A group of students at Sarah Lawrence College released a set of demands Monday, including free housing and food for students, to amend for alleged “injustices imposed on people of color.”
Members of the “Diaspora Coalition” presented the list of demands to President Cristle Collins Judd during a two-day sit-in at her office and accused the college of being an unsafe place for minority students and failing to properly commit to social justice.
“Sarah Lawrence was not founded on racial or economic equality and has not implemented sufficient strategies to dismantle systematic oppression to be sustainable or safe for marginalized people in an increasingly dangerous political climate,” the Diaspora Coalition asserted in its list of demands.
WATCH:
“AIN’T NO POWER LIKE THE POWER OF THE PEOPLE!” Day 2 of #SLC50SitIn pic.twitter.com/P1bhxk5ZgJ
— The Phoenix (@SLCPhoenix) March 12, 2019
The 9-page list of demands includes the following:
- Free winter housing with a “communal kitchen” containing “dry goods from the food pantry”
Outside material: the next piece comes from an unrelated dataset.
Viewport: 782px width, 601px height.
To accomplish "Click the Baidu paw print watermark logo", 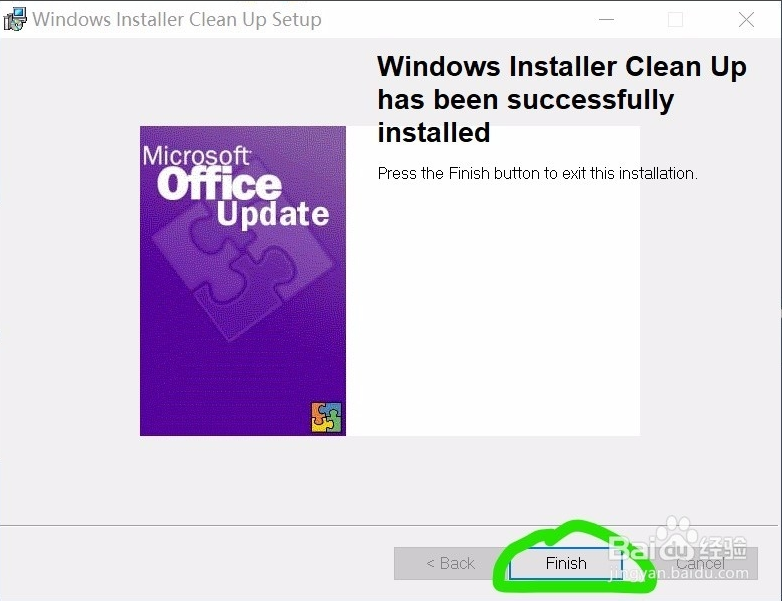I will (674, 538).
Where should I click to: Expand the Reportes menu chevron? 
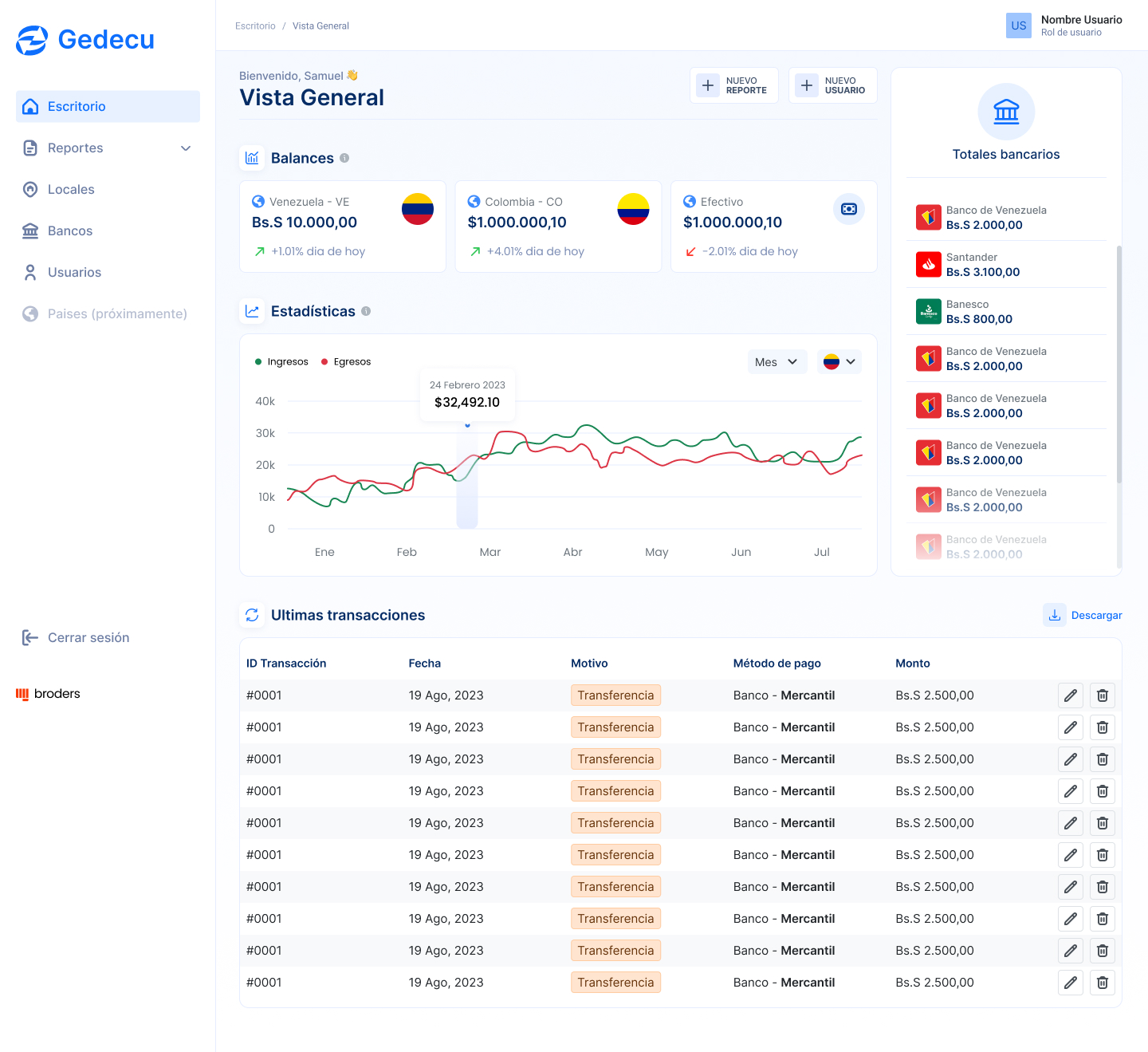coord(186,148)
- Free laundry detergent and fabric softener for all students
- Special housing for students of color
- Allow students to share meal swipes because “It is unacceptable that there are students with leftover swipes at the end of the semester when other students are going hungry because they run out of meal options.”
- A mandatory first-year orientation session about “intellectual elitism”
- On-campus jobs prioritize the hiring of international students
- Prevent students of color from being educated about history by “racist white professors”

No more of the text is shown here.